Judson Simmons
Originally published in The Evergreen Review Issue 115 in 2008.
To the Man who created phys. ed.:
I salute you. With one hand angled
symmetrically to the head, and one
behind my back—fingers crossed.
I loathe you, and not just for flag football
or the early feminist treatments of boy
versus girl kickball, in the gym on those rain-
soaked days that seemed to inch by
as slowly as math class. But for 9:25 a.m.,
when Coach Rachin, our stubby coach
with a Napoleon complex, blew emphatically
into his whistle, signaled us
to place our basketballs away
in the cage, and then he’d utter words
still threaded deep into my mind,
a single line, more resonant than Social Studies
taped speeches of JFK or MLK Jr.—
Hit the showers.
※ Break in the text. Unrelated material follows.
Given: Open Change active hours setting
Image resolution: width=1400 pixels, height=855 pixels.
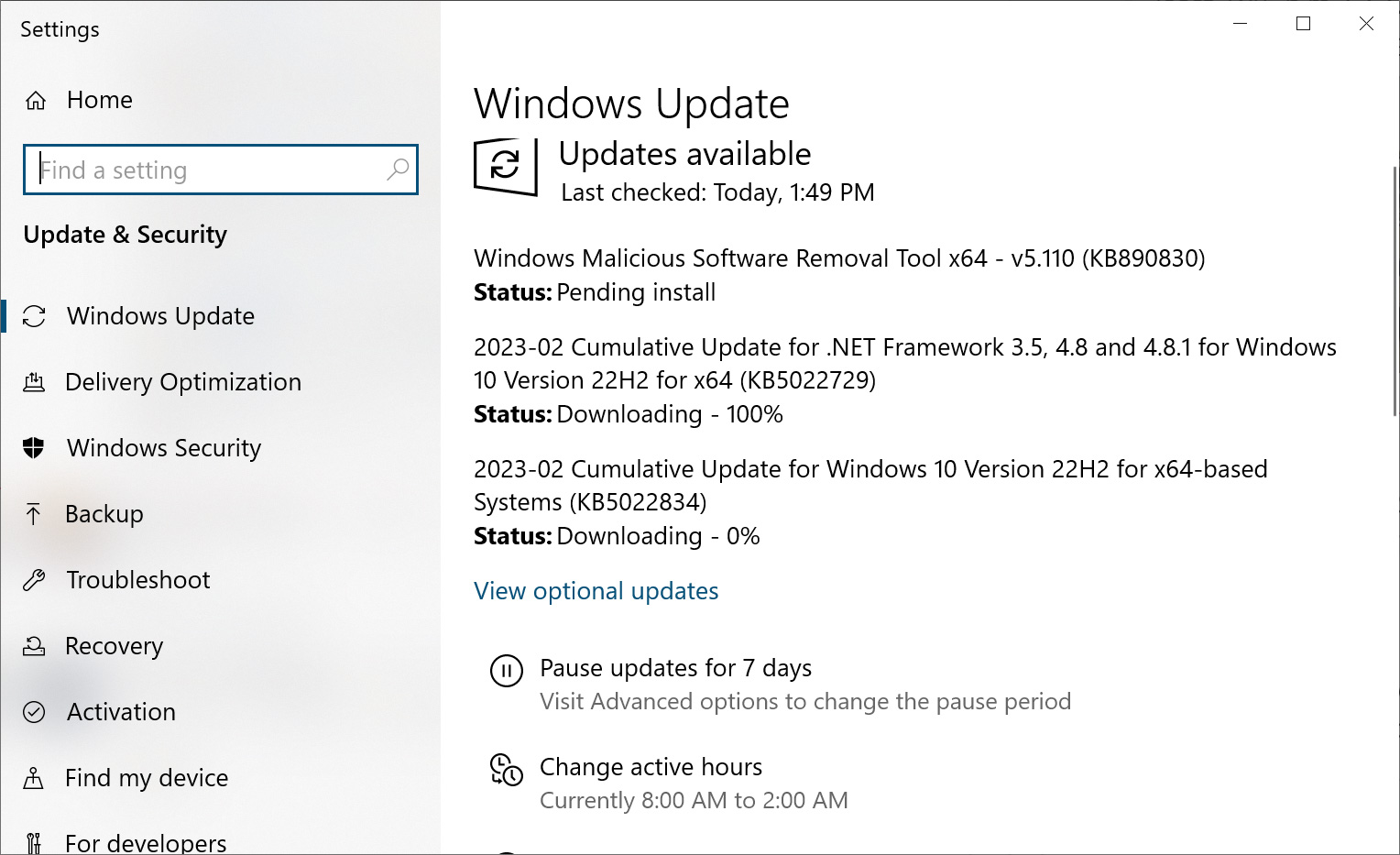Looking at the screenshot, I should (x=651, y=767).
For me it was a daunting
thirty-yard stagger to the boys’ locker room,
like the long march to the principal’s office.
I prayed god would intervene
in the form of an attendance office note
or falling light fixture or even earthquakes—
we never had an earthquake my three years
in middle school. Instead, I ambled
into a purgatory of lost and sweaty socks,
praying I didn’t have to change
in front of anyone. As the other boys
packed into the locker room,
some wrapped in thin gym towels,
some prancing naked—I thought
of their mom’s whispering to themselves:
I really wanted a girl. I watched as the procession
filed into the all-tile shower, an open room
that held twenty boys at a time. And as I stood
in my swim trunks, about to enter
this shower—the tile and flailing
of precious bodies wrapped in a cloud
of confusion and heavy steam,
fear and mist— my thoughts were haunted
to History class and the photographs
of the gas chambers at Auschwitz.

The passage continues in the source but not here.